A federal judge has agreed to dismiss a suit by MShift Inc. alleging that Intuit Inc.'s financial services business, formerly Digital Insight Corp., infringes on its mobile banking patent.

Scott Moeller, the president and founder of MShift, immediately vowed to appeal the judge's ruling Friday granting summary judgment to the defendants.

"For whatever reason, the judge did not credit MShift's substantial evidence of infringement," he said. "We strongly believe the judge's analysis included several significant errors in how he evaluated the highly technical issues." Other defendants in the suit included Mobile Money Ventures LLC, a joint venture between Citigroup Inc. and South Korea's SK Telecom, and several credit unions.

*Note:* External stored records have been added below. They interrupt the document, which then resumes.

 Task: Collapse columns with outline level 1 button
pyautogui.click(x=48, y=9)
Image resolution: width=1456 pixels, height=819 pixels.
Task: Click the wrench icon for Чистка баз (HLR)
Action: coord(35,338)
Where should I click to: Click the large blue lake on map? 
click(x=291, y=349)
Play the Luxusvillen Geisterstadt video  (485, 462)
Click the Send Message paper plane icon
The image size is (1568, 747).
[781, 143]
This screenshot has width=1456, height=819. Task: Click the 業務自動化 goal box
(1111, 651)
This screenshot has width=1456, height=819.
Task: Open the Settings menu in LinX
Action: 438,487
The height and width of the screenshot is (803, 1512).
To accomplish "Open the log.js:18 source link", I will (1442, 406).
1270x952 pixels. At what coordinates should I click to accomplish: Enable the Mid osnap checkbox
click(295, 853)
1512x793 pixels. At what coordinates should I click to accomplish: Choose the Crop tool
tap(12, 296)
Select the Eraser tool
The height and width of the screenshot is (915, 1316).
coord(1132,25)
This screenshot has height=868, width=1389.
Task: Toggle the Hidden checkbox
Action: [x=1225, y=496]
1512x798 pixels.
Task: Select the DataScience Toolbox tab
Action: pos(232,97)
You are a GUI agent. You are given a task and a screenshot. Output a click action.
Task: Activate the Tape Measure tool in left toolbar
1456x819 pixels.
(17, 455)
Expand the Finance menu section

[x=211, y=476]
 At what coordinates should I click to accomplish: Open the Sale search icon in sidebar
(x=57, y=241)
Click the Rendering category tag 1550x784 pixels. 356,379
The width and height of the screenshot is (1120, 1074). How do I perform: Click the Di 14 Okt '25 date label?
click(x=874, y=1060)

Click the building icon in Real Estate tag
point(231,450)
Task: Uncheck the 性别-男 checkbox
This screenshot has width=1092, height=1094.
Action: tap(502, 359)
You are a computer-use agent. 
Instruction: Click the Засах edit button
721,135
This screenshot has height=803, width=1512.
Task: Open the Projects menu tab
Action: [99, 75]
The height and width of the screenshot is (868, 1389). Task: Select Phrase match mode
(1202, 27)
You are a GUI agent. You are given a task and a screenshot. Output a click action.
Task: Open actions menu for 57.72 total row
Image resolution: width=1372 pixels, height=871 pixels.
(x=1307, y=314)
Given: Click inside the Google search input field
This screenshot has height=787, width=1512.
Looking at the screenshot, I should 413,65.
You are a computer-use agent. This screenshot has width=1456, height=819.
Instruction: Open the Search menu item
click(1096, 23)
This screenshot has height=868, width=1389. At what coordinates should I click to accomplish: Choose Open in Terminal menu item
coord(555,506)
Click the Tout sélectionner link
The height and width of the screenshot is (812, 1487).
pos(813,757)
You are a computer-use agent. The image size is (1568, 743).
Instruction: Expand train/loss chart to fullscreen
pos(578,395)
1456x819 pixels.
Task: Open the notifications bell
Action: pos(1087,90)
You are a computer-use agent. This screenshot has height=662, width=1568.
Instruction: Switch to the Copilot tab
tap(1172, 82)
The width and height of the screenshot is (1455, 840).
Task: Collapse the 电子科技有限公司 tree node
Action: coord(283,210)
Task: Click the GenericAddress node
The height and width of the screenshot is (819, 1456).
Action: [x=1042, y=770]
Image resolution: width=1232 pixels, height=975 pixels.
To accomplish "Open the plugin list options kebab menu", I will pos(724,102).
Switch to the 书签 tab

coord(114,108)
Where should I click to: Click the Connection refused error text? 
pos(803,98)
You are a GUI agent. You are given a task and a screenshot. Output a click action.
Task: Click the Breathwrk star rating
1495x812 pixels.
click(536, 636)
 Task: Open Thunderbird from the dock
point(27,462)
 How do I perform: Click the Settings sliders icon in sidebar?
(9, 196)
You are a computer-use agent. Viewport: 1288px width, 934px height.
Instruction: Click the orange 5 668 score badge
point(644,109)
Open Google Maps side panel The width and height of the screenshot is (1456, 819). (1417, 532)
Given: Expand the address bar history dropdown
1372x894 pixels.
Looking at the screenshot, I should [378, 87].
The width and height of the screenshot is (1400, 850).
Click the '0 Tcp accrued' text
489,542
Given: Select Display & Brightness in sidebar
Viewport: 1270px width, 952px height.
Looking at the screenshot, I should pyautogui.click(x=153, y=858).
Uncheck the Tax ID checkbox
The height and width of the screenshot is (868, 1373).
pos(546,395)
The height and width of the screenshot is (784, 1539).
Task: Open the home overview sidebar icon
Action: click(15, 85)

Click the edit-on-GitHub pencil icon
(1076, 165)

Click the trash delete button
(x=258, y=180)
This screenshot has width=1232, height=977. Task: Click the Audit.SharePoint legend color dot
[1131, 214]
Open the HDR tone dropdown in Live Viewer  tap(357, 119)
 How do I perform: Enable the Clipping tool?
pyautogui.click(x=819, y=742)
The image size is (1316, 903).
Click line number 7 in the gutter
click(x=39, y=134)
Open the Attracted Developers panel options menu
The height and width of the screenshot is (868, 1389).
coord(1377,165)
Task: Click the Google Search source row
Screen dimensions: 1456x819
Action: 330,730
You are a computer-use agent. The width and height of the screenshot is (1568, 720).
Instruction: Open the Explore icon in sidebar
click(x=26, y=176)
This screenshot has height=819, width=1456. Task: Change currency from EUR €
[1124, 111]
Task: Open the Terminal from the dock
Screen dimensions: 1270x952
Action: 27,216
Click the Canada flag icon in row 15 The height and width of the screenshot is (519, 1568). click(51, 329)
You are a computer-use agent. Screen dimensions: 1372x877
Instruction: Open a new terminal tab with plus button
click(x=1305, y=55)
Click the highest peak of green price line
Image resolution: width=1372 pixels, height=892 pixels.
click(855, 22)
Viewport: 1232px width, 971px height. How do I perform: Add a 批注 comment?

The patent, titled "System for Converting Wireless Communications for a Mobile Device," was awarded to MShift by the U.S. Patent Office in 2005. It lets smartphones and other mobile devices gain access to network sites through an engine that translates between the language of the network site and the language of the mobile device.

The defendants argued that, when MShift applied for the patent in 2000, cell phone browsers did not "speak" the same language, HTML, that was used to display Web pages on most desktop browsers. MShift's conversion engine translated the contents of a Web page from HTML into a language that could be understood and displayed on mobile devices, the defendants said.

MShift was among the first providers of mobile banking; it contracted with Digital Insight for a referral relationship, then a reseller link. But the relationship ended in late 2009 when Digital Insight, now a unit of Intuit, signed up with Mobile Money Ventures to supply mobile banking technology to its credit union and bank customers.